A company in Toronto, Sotheby's International Realty Canada, believes that the Instability on the Chinese stock market is going to be a cause why buyers from mainland China will turn to Canadian luxury real estate come this fall, according to the Huffington Post. The realtor also foresees that in Toronto and Vancouver, there will be an increase in sales volume of homes that are valued more than $1 million.
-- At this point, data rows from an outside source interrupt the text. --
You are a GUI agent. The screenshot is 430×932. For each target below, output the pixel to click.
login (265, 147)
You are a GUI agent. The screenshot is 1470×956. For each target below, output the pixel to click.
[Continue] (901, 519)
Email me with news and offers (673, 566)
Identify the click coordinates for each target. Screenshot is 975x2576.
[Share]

On the other hand, it thinks that the luxury market in Montreal will be stable while Calgary's will slow down because of the dwindling price in oil.
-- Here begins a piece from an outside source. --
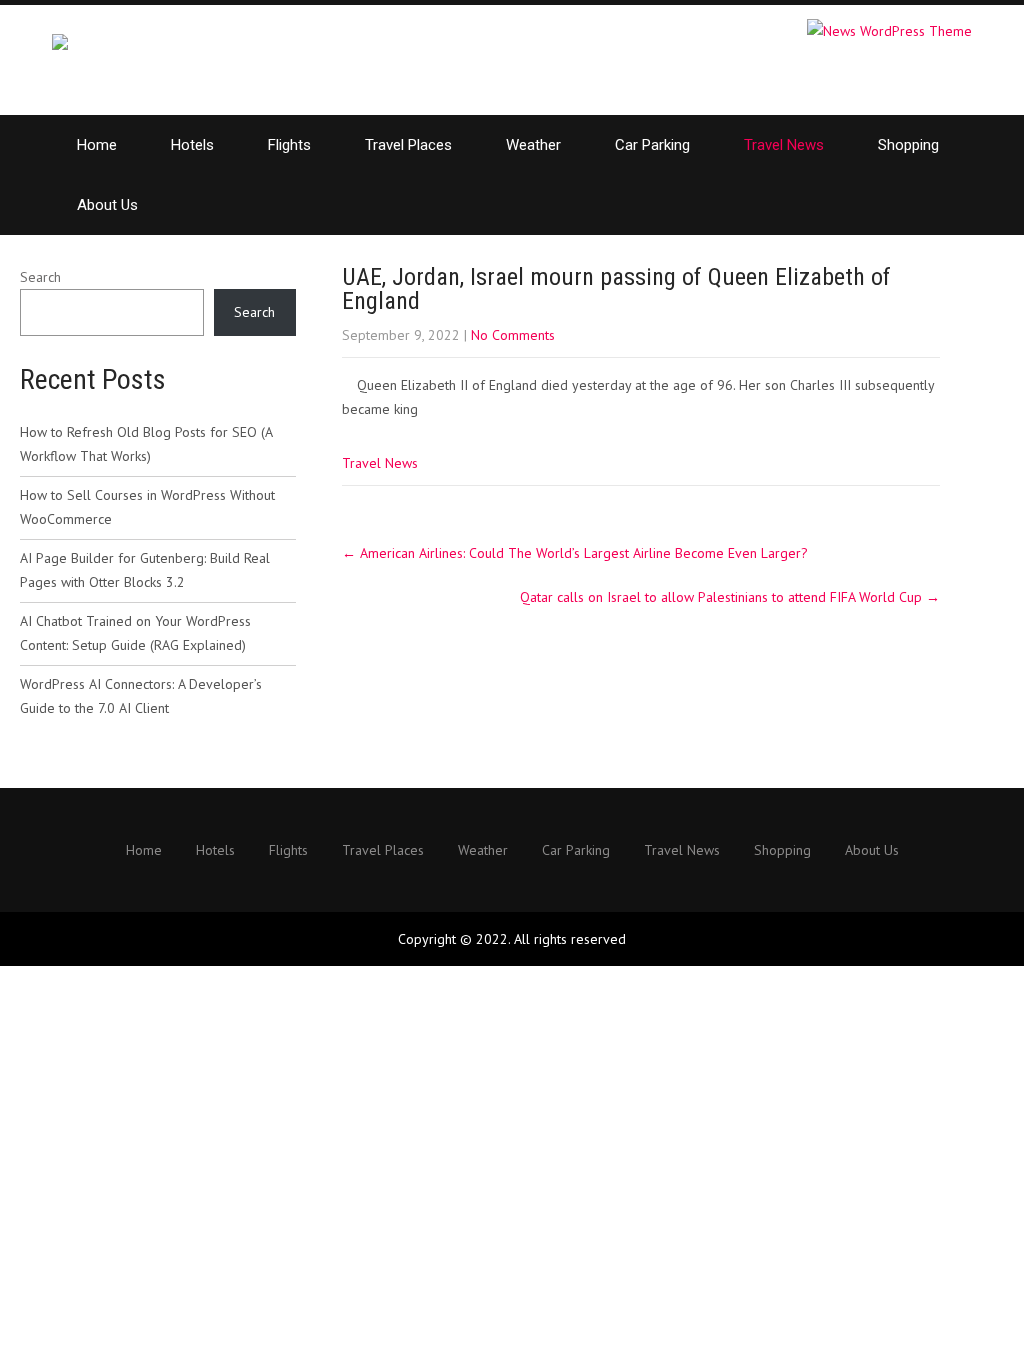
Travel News (784, 145)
Moreover the company attributes the sales growth in Canada's two hottest real estate markets to the demand from international investors together with scarce inventory, the historically low interest rates and the increase in consumer confidence.
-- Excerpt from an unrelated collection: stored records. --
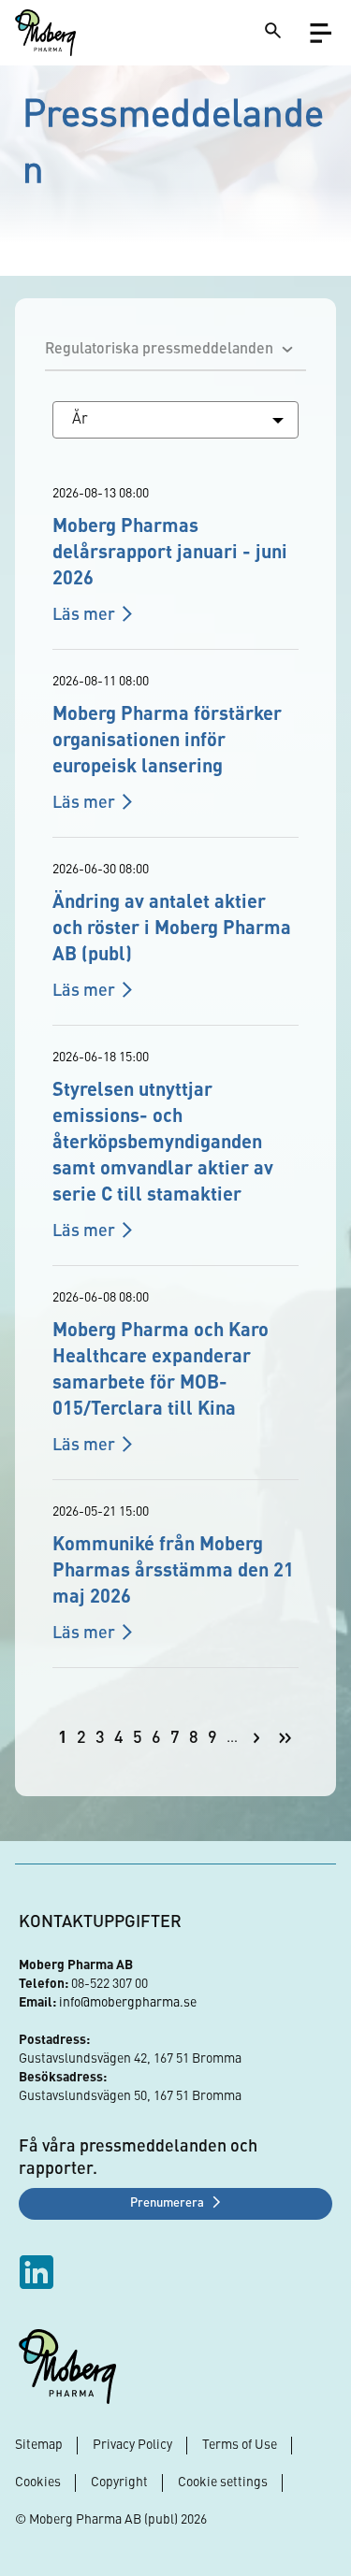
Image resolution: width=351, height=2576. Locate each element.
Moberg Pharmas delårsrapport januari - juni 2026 (169, 553)
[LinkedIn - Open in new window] (39, 2272)
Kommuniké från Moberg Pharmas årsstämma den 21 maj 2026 (173, 1571)
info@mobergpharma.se (128, 2002)
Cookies (38, 2482)
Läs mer (83, 615)
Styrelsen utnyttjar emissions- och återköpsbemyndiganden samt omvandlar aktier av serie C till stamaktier (162, 1143)
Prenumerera (167, 2203)
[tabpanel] (175, 1083)
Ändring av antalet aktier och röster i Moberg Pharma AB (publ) (171, 929)
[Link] (45, 32)
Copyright (119, 2482)
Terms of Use (239, 2445)
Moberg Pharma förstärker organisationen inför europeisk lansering (167, 741)
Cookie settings (223, 2482)
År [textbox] (80, 419)
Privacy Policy (132, 2445)
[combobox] (175, 420)
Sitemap (39, 2445)
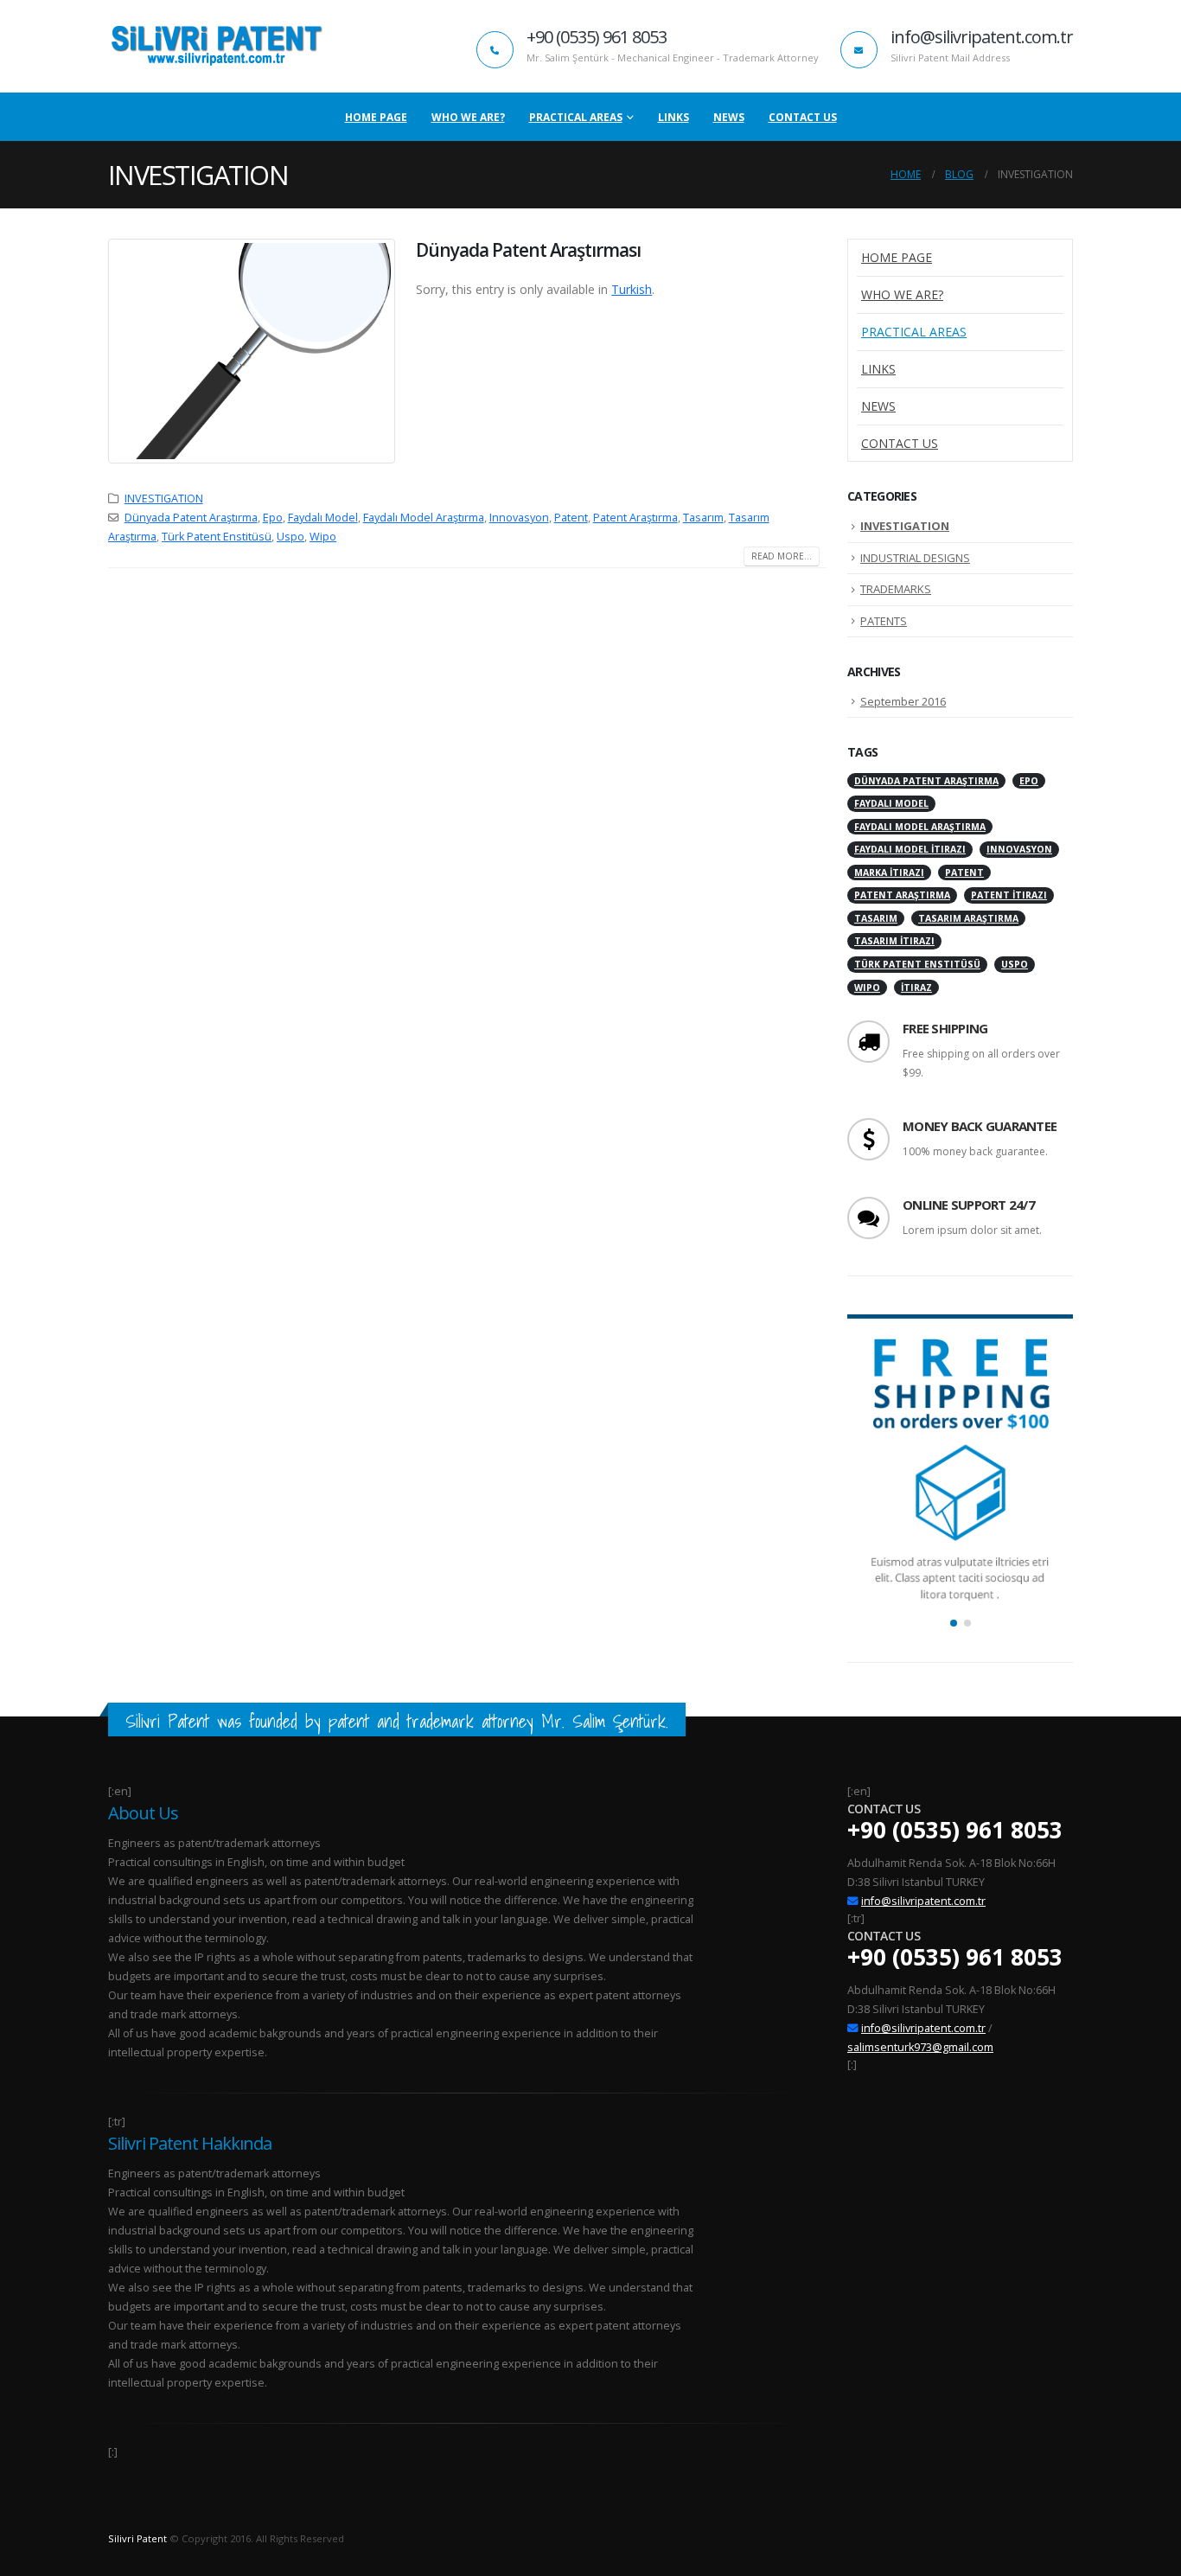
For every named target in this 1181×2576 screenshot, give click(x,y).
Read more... (781, 556)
However, it is expected that in Calgary sales likely will continue to wane because the performance in Calgary's luxury real estate market is inseparable with the conditions of the oil and gas industry, which reportedly also has an effect on employment and migration.
Meanwhile, volatility on the global stock markets is expected to lead to an influx of international buyers looking to snatch up top-tier Canadian homes - particularly buyers from China, where the economy has shown signs that it is slowing.
"Canada in general is seen as an oasis of political and economic stability," according to Elaine Hung, the company's vice-president of marketing. Furthermore she believes that this is true even if Canada's economy slipped into a recession in the first semester and the oil prices continue to negatively affect Western Canada.
"There's been a lot of concern about the Canadian economy and uncertainty about what's going to happen next, but certainly when it comes down to real estate, what we've seen - particularly in the major metropolitan markets of Vancouver and Toronto - is that people are very, very confident in the real estate market itself," she added.